▶ [About this exercise]: Reproduce every record exactly as written.
○ ○ ○ ○ ○ ○ ○
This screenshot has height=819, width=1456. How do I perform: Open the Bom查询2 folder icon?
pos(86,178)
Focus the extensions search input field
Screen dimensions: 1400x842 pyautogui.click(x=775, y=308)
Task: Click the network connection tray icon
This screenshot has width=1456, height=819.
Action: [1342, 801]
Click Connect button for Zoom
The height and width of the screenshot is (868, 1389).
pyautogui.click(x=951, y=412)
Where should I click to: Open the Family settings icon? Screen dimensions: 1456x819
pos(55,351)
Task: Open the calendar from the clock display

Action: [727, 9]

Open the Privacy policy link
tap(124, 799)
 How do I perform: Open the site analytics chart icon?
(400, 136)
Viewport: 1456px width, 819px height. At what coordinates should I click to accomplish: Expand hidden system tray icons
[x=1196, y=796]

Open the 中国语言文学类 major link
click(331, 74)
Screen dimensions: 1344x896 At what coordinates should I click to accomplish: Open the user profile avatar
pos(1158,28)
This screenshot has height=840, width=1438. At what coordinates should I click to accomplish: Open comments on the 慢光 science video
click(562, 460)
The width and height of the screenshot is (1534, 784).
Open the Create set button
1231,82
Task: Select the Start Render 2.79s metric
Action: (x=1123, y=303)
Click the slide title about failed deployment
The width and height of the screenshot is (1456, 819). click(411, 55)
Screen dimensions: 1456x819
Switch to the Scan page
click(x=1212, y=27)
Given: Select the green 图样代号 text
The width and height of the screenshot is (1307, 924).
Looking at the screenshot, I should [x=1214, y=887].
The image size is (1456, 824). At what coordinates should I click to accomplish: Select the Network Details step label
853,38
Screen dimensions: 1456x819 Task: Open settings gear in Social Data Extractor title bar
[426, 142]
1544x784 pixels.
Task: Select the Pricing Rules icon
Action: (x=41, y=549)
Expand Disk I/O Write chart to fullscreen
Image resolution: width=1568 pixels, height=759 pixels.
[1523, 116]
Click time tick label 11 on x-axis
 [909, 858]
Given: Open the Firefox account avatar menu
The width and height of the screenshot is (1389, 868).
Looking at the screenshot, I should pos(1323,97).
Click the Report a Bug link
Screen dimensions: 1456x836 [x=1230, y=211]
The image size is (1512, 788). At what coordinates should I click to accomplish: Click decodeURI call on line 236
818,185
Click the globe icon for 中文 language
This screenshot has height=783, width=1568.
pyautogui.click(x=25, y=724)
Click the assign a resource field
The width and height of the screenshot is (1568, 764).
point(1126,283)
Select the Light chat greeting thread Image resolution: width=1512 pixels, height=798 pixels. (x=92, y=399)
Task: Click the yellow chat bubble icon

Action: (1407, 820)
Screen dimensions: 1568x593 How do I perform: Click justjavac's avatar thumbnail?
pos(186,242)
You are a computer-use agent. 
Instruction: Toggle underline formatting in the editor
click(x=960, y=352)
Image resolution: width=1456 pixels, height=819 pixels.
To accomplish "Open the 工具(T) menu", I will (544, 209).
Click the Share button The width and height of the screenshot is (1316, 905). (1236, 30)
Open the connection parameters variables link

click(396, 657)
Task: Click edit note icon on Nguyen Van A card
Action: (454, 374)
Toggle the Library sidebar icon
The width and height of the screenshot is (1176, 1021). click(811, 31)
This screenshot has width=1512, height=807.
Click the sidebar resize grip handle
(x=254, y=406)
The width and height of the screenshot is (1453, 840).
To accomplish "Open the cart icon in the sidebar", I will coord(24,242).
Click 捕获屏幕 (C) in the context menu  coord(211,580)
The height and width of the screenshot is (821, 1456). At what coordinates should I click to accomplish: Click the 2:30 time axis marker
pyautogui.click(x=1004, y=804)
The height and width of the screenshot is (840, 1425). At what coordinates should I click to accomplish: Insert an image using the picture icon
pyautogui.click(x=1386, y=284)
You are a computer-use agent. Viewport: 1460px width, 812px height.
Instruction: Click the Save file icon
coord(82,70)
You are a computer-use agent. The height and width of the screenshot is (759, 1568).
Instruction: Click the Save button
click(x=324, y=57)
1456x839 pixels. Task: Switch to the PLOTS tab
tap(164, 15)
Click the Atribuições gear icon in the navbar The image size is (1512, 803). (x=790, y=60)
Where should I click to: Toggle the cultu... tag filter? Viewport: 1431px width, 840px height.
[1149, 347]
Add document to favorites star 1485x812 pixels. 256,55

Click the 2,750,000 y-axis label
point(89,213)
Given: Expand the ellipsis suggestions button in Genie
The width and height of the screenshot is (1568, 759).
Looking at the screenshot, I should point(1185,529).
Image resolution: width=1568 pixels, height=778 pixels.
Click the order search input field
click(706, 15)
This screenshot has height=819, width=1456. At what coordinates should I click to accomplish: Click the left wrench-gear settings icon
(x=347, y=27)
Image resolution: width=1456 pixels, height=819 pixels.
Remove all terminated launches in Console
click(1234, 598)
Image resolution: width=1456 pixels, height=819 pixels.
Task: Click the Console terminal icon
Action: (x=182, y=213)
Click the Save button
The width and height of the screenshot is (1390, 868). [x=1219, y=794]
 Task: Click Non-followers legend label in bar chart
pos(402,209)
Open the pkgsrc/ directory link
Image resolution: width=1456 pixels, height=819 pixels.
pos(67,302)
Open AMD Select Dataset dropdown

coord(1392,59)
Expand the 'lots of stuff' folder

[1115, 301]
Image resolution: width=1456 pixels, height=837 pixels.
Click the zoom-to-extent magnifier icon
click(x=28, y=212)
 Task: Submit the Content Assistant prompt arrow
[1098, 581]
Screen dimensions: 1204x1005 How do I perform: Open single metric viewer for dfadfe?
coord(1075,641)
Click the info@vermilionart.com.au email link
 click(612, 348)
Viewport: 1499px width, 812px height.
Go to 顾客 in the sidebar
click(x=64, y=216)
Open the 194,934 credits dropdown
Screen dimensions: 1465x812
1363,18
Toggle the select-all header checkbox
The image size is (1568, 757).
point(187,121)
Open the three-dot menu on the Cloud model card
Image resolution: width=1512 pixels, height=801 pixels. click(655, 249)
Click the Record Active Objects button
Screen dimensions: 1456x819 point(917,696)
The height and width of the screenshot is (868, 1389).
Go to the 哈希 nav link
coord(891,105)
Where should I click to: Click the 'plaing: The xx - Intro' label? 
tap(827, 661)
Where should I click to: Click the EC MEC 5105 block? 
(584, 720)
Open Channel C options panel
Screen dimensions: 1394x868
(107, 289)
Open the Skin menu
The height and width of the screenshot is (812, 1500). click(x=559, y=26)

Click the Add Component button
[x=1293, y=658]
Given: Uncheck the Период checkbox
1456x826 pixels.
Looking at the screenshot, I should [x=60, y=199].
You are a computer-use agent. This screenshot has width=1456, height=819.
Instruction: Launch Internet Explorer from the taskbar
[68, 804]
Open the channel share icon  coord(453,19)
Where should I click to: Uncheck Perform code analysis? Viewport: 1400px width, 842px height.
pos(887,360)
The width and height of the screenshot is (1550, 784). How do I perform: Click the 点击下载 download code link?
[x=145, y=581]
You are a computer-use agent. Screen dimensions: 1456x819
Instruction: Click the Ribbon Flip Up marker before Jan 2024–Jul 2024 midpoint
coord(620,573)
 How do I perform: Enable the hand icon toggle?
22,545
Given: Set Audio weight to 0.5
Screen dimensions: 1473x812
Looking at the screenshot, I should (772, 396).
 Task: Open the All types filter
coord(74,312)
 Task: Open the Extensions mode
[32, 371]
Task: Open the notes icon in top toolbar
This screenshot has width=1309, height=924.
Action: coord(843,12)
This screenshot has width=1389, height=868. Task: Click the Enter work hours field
○ ○ ○ ○ ○ ○ ○
▶ [Result for this task]:
This screenshot has height=819, width=1456. How do I perform: Open the Bom查询2 folder icon?
pos(86,178)
Focus the extensions search input field
Screen dimensions: 1400x842 pyautogui.click(x=775, y=308)
Task: Click the network connection tray icon
This screenshot has width=1456, height=819.
Action: [1342, 801]
Click Connect button for Zoom
The height and width of the screenshot is (868, 1389).
pyautogui.click(x=951, y=412)
Where should I click to: Open the Family settings icon? Screen dimensions: 1456x819
pos(55,351)
Task: Open the calendar from the clock display

Action: [727, 9]

Open the Privacy policy link
tap(124, 799)
 How do I perform: Open the site analytics chart icon?
(400, 136)
Viewport: 1456px width, 819px height. At what coordinates should I click to accomplish: Expand hidden system tray icons
[x=1196, y=796]

Open the 中国语言文学类 major link
click(331, 74)
Screen dimensions: 1344x896 At what coordinates should I click to accomplish: Open the user profile avatar
pos(1158,28)
This screenshot has height=840, width=1438. At what coordinates should I click to accomplish: Open comments on the 慢光 science video
click(562, 460)
The width and height of the screenshot is (1534, 784).
Open the Create set button
1231,82
Task: Select the Start Render 2.79s metric
Action: (x=1123, y=303)
Click the slide title about failed deployment
The width and height of the screenshot is (1456, 819). click(411, 55)
Screen dimensions: 1456x819
Switch to the Scan page
click(x=1212, y=27)
Given: Select the green 图样代号 text
The width and height of the screenshot is (1307, 924).
Looking at the screenshot, I should [x=1214, y=887].
The image size is (1456, 824). At what coordinates should I click to accomplish: Select the Network Details step label
853,38
Screen dimensions: 1456x819 Task: Open settings gear in Social Data Extractor title bar
[426, 142]
1544x784 pixels.
Task: Select the Pricing Rules icon
Action: (x=41, y=549)
Expand Disk I/O Write chart to fullscreen
Image resolution: width=1568 pixels, height=759 pixels.
[1523, 116]
Click time tick label 11 on x-axis
 [909, 858]
Given: Open the Firefox account avatar menu
The width and height of the screenshot is (1389, 868).
Looking at the screenshot, I should pos(1323,97).
Click the Report a Bug link
Screen dimensions: 1456x836 [x=1230, y=211]
The image size is (1512, 788). At what coordinates should I click to accomplish: Click decodeURI call on line 236
818,185
Click the globe icon for 中文 language
This screenshot has height=783, width=1568.
pyautogui.click(x=25, y=724)
Click the assign a resource field
The width and height of the screenshot is (1568, 764).
point(1126,283)
Select the Light chat greeting thread Image resolution: width=1512 pixels, height=798 pixels. (x=92, y=399)
Task: Click the yellow chat bubble icon

Action: (1407, 820)
Screen dimensions: 1568x593 How do I perform: Click justjavac's avatar thumbnail?
pos(186,242)
You are a computer-use agent. 
Instruction: Toggle underline formatting in the editor
click(x=960, y=352)
Image resolution: width=1456 pixels, height=819 pixels.
To accomplish "Open the 工具(T) menu", I will (544, 209).
Click the Share button The width and height of the screenshot is (1316, 905). (1236, 30)
Open the connection parameters variables link

click(396, 657)
Task: Click edit note icon on Nguyen Van A card
Action: (454, 374)
Toggle the Library sidebar icon
The width and height of the screenshot is (1176, 1021). click(811, 31)
This screenshot has width=1512, height=807.
Click the sidebar resize grip handle
(x=254, y=406)
The width and height of the screenshot is (1453, 840).
To accomplish "Open the cart icon in the sidebar", I will coord(24,242).
Click 捕获屏幕 (C) in the context menu  coord(211,580)
The height and width of the screenshot is (821, 1456). At what coordinates should I click to accomplish: Click the 2:30 time axis marker
pyautogui.click(x=1004, y=804)
The height and width of the screenshot is (840, 1425). At what coordinates should I click to accomplish: Insert an image using the picture icon
pyautogui.click(x=1386, y=284)
You are a computer-use agent. Viewport: 1460px width, 812px height.
Instruction: Click the Save file icon
coord(82,70)
You are a computer-use agent. The height and width of the screenshot is (759, 1568).
Instruction: Click the Save button
click(x=324, y=57)
1456x839 pixels. Task: Switch to the PLOTS tab
tap(164, 15)
Click the Atribuições gear icon in the navbar The image size is (1512, 803). (x=790, y=60)
Where should I click to: Toggle the cultu... tag filter? Viewport: 1431px width, 840px height.
[1149, 347]
Add document to favorites star 1485x812 pixels. 256,55

Click the 2,750,000 y-axis label
point(89,213)
Given: Expand the ellipsis suggestions button in Genie
The width and height of the screenshot is (1568, 759).
Looking at the screenshot, I should point(1185,529).
Image resolution: width=1568 pixels, height=778 pixels.
Click the order search input field
click(706, 15)
This screenshot has height=819, width=1456. At what coordinates should I click to accomplish: Click the left wrench-gear settings icon
(x=347, y=27)
Image resolution: width=1456 pixels, height=819 pixels.
Remove all terminated launches in Console
click(1234, 598)
Image resolution: width=1456 pixels, height=819 pixels.
Task: Click the Console terminal icon
Action: (x=182, y=213)
Click the Save button
The width and height of the screenshot is (1390, 868). [x=1219, y=794]
 Task: Click Non-followers legend label in bar chart
pos(402,209)
Open the pkgsrc/ directory link
Image resolution: width=1456 pixels, height=819 pixels.
pos(67,302)
Open AMD Select Dataset dropdown

coord(1392,59)
Expand the 'lots of stuff' folder

[1115, 301]
Image resolution: width=1456 pixels, height=837 pixels.
Click the zoom-to-extent magnifier icon
click(x=28, y=212)
 Task: Submit the Content Assistant prompt arrow
[1098, 581]
Screen dimensions: 1204x1005 How do I perform: Open single metric viewer for dfadfe?
coord(1075,641)
Click the info@vermilionart.com.au email link
 click(612, 348)
Viewport: 1499px width, 812px height.
Go to 顾客 in the sidebar
click(x=64, y=216)
Open the 194,934 credits dropdown
Screen dimensions: 1465x812
1363,18
Toggle the select-all header checkbox
The image size is (1568, 757).
point(187,121)
Open the three-dot menu on the Cloud model card
Image resolution: width=1512 pixels, height=801 pixels. click(655, 249)
Click the Record Active Objects button
Screen dimensions: 1456x819 point(917,696)
The height and width of the screenshot is (868, 1389).
Go to the 哈希 nav link
coord(891,105)
Where should I click to: Click the 'plaing: The xx - Intro' label? 
tap(827, 661)
Where should I click to: Click the EC MEC 5105 block? 
(584, 720)
Open Channel C options panel
Screen dimensions: 1394x868
(107, 289)
Open the Skin menu
The height and width of the screenshot is (812, 1500). click(x=559, y=26)

Click the Add Component button
[x=1293, y=658]
Given: Uncheck the Период checkbox
1456x826 pixels.
Looking at the screenshot, I should [x=60, y=199].
You are a computer-use agent. This screenshot has width=1456, height=819.
Instruction: Launch Internet Explorer from the taskbar
[68, 804]
Open the channel share icon  coord(453,19)
Where should I click to: Uncheck Perform code analysis? Viewport: 1400px width, 842px height.
pos(887,360)
The width and height of the screenshot is (1550, 784). How do I perform: Click the 点击下载 download code link?
[x=145, y=581]
You are a computer-use agent. Screen dimensions: 1456x819
Instruction: Click the Ribbon Flip Up marker before Jan 2024–Jul 2024 midpoint
coord(620,573)
 How do I perform: Enable the hand icon toggle?
22,545
Given: Set Audio weight to 0.5
Screen dimensions: 1473x812
Looking at the screenshot, I should (772, 396).
 Task: Open the All types filter
coord(74,312)
 Task: Open the Extensions mode
[32, 371]
Task: Open the notes icon in top toolbar
This screenshot has width=1309, height=924.
Action: coord(843,12)
This screenshot has width=1389, height=868. Task: Click the Enter work hours field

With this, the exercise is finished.